The system consists of phase two of the Common Aviation Command and Control System (CAC2S), which also runs the Composite Tracking Network (CTN) system software. A truck-portable radio antenna allows line-of-sight connection for the CTN. According the Marine Corps, the computers and accompanying hardware are housed inside a portable tent, which is constructed with the support of a shell-back Humvee housing the system’s servers.
The CAC2S Phase 2 computing software can rapidly process operator commands, according to a MACS-2 spokesperson, taking only two to four seconds, as opposed to the 30 to 45 seconds needed by the old systems. Combined with the CTN, the new C2 system is capable of real-time data transfer, which enables the precision necessary to add a fire-control function in addition to situational awareness support.
“The CTN allows the Marine Corps to utilize its organic radar systems to integrate with other assets such as an E-2 Hawkeye or Navy ships that are out in the water,” explained Capt. David Haber-Mattie, Air Defense Control Officer for MACS-2. “If they want to fire a missile, but they’ve maxed out the range of the missile radar system on that ship, they can use our radar once the radar on that ship is not able to track it.”
The newest arrival to the MCAS Cherry Point testing field and the final component for the new-age C2 system is the Ground/Air Task Oriented Radar (G/ATOR). The next generation radar system adds two capabilities that older systems lacked: the ability to track low-flying drones and cruise missiles and mobility.
The system can detect and track more complex flight paths and smaller objects than the five systems that it will replace, according to Cpl. Joshua Gagne, Radar Technician and Maintainer of the G/ATOR. Its interoperability with the CAC2S Phase 2 allows for more rapid C2 decision making and heightened fire-control function. It can also be constructed in just 30 minutes, said Cpl. Gagne.
“The radar auto levels itself and in the first couple spins around, it finds where north is. It does it all automatically; we don’t have to do anything to it. So that just increases our mobility incredibly,” explained Cpl. Gagne. “Since we are so mobile, any time there’s a gap in coverage, let’s say maybe they want to see behind a mountain, we can get that coverage in the time it takes to just get the radar there essentially, since…it doesn’t take us days to get there, we can move multiple times in one day,”
The mobility of the system as a whole is key as it means that in situations of contact or areas of intercept, the C2 system can be set up in the best location to facilitate the flow of critical information, said Sgt. Joshua Holden, Tactical Air Defense Controller with MACS-2. It is also important for the survivability of the system itself.

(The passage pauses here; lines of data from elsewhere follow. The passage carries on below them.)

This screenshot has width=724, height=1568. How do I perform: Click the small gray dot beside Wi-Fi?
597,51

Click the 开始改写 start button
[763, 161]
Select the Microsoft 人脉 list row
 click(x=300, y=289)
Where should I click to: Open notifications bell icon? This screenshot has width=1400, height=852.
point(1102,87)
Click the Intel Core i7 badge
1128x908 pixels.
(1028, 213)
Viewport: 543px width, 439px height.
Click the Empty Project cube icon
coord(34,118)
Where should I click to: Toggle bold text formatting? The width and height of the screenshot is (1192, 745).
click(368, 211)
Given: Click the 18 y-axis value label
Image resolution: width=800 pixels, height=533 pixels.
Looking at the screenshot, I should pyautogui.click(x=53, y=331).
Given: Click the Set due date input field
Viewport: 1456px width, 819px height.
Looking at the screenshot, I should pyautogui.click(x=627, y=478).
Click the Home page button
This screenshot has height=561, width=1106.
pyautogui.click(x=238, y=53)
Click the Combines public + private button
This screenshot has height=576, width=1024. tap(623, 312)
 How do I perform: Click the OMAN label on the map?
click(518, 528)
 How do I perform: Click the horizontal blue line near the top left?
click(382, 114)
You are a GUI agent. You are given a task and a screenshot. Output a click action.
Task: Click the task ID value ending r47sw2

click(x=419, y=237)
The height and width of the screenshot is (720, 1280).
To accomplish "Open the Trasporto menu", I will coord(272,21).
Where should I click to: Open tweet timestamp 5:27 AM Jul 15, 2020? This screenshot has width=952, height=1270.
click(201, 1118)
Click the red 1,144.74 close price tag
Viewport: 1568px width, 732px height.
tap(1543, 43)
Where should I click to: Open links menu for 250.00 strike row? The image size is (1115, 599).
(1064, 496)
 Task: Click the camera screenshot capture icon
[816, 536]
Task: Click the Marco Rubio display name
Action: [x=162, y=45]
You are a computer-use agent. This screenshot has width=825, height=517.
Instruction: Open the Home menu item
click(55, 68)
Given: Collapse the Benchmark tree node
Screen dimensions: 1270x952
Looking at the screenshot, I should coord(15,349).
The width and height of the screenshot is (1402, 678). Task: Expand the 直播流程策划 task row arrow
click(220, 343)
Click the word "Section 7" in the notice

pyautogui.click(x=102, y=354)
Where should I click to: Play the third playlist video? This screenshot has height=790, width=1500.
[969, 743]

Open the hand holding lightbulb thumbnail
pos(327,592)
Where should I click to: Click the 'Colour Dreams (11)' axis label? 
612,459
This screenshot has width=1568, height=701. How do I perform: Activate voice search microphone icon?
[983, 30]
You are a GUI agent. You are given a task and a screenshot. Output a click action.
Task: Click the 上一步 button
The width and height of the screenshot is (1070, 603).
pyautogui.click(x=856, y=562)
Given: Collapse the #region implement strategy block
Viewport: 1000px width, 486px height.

“We set up our site and then we had a UAV fly over just to do a site survey just to see basically what we looked like from the air. And it’s [camouflage] netting pretty much, so we kind of do stick out in certain aspects. So in that case if we have an enemy that spots us, we don’t want to stay there and get bombed. So the ability to pick up and move and then they bomb an empty site the next day is pretty important to keep us all alive,” said Sgt. Holden.
According to Col. Rey Masinsin, Program Manager for Air Command and Control and Sensor Netting, the new CAC2S Phase 2 is replacing the almost two decades old Tactical Air Operations Module, and the Mobile Tactical Air Operations Module. It will replace the older Tactical Air Command Center systems and provide software tools and real-time data to the Direct Air Support Center, which controls assault and air support for Marine Corps missions.
Phase 1 of the CAC2S provided the Processing and Display subsystem and the Communications Subsystem, according to statements from the Marine Corps Program Executive Office for Land Systems.
The G/ATOR system has further tests ahead of it in preparation for initial operational capacity in early 2018. Meanwhile, the Marine Corps has purchased nine CAC2S Phase 2 Systems from General Dynamics and seven are scheduled to be fielded this year. Once all 50 CAC2S Phase 2 Systems are contracted for and fielded, Col. Don Gordon, Program Manager for the CAC2S reported that the Marine Corps will update the software four times a year to obtain patches for cybersecurity vulnerabilities and general upgrades.